WORK REQUEST - If "Sebebi" shows up in a line of the material, return that line.
== Segment start ==
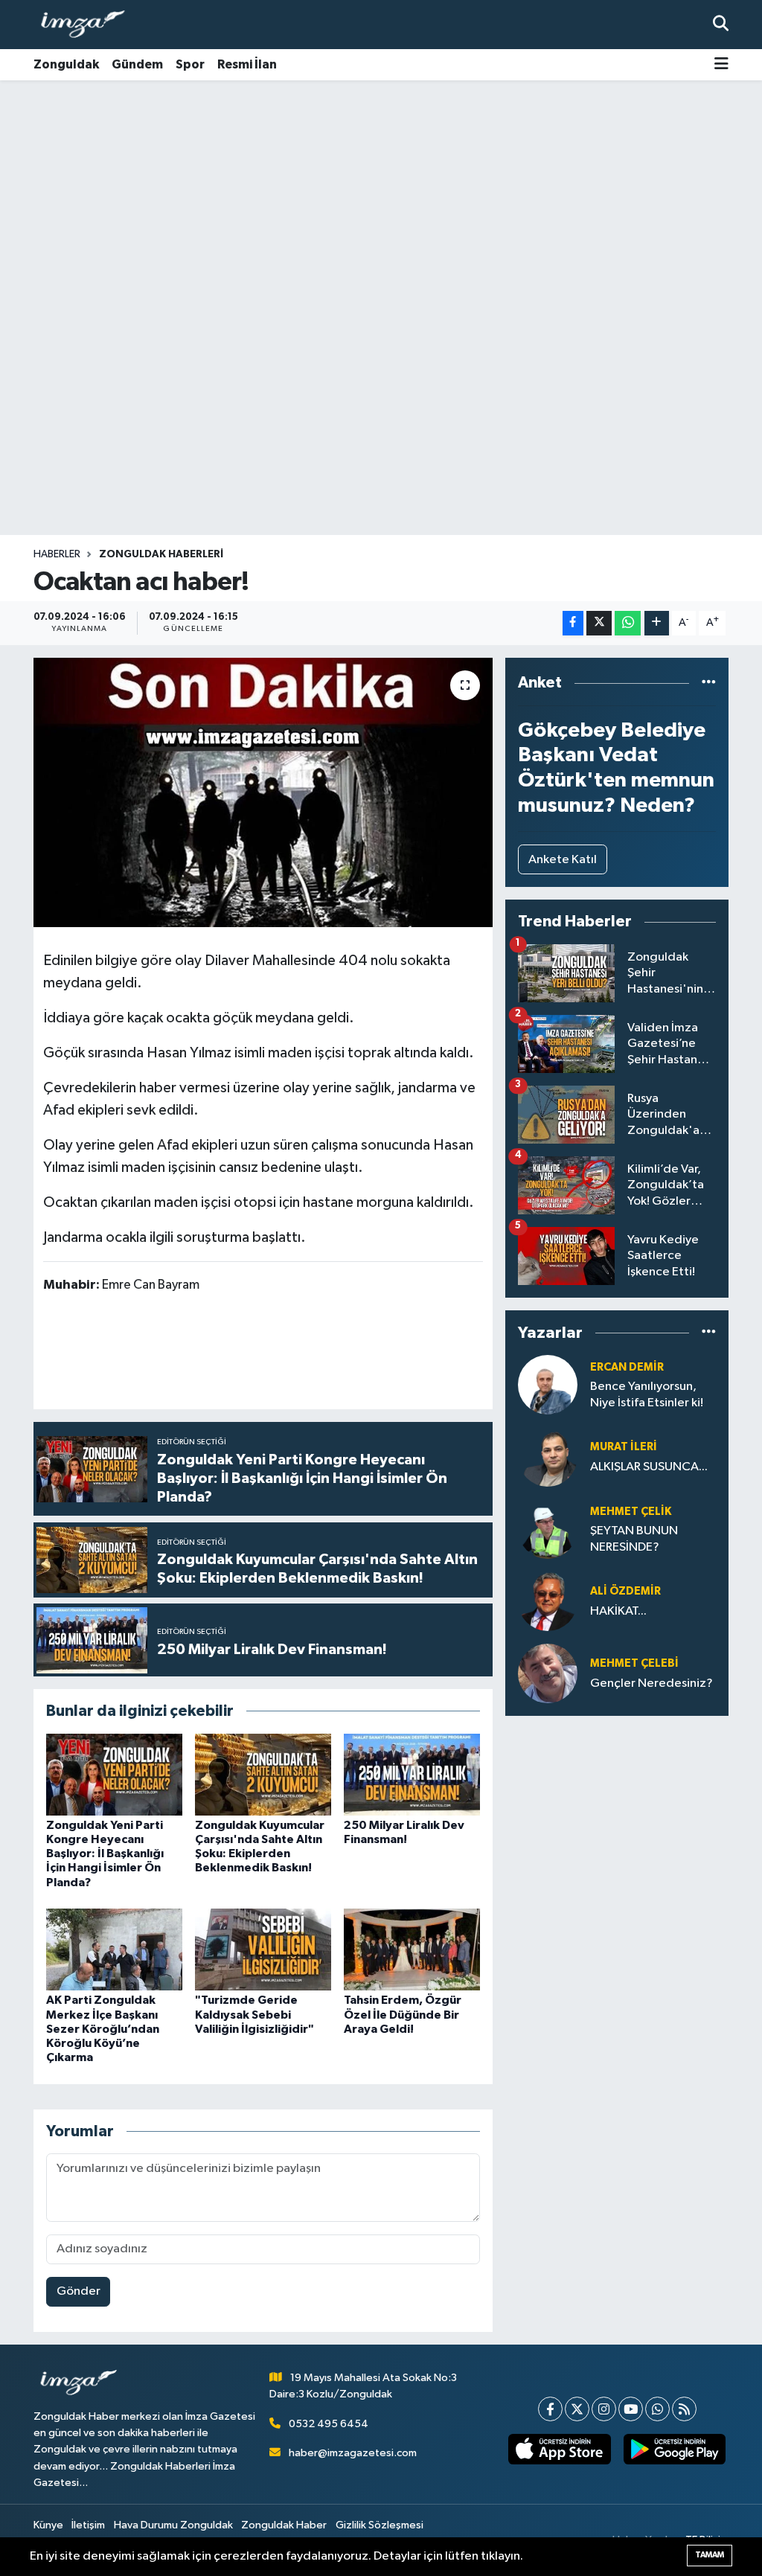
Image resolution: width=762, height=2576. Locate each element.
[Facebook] (550, 2409)
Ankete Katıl (562, 859)
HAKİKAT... (618, 1611)
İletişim (88, 2525)
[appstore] (559, 2449)
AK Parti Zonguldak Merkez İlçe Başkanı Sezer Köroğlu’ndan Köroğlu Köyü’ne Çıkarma (102, 2028)
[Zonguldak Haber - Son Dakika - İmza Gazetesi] (89, 25)
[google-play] (674, 2449)
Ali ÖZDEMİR (625, 1591)
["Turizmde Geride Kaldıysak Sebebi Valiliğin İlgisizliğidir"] (263, 1949)
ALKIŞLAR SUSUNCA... (649, 1467)
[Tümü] (709, 682)
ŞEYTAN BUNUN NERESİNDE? (634, 1539)
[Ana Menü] (721, 65)
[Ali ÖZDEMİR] (547, 1601)
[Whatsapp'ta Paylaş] (628, 623)
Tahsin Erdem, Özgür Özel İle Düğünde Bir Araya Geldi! (402, 2014)
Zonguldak (66, 64)
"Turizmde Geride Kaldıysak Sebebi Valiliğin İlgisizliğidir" (254, 2014)
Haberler (56, 554)
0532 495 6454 (328, 2423)
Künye (48, 2525)
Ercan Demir (627, 1367)
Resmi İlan (247, 64)
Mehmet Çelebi (634, 1663)
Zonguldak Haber (284, 2525)
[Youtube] (630, 2409)
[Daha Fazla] (656, 623)
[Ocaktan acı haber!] (263, 792)
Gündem (137, 64)
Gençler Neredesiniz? (651, 1683)
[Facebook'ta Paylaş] (573, 623)
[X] (577, 2409)
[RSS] (684, 2409)
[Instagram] (604, 2409)
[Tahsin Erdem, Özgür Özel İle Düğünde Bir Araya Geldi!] (412, 1949)
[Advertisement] (381, 197)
== Segment end ==
SOLUTION FOR THIS PROBLEM -
["Turizmde Geride Kaldıysak Sebebi Valiliğin İlgisizliğidir"] (263, 1949)
"Turizmde Geride Kaldıysak Sebebi Valiliğin İlgisizliğidir" (254, 2014)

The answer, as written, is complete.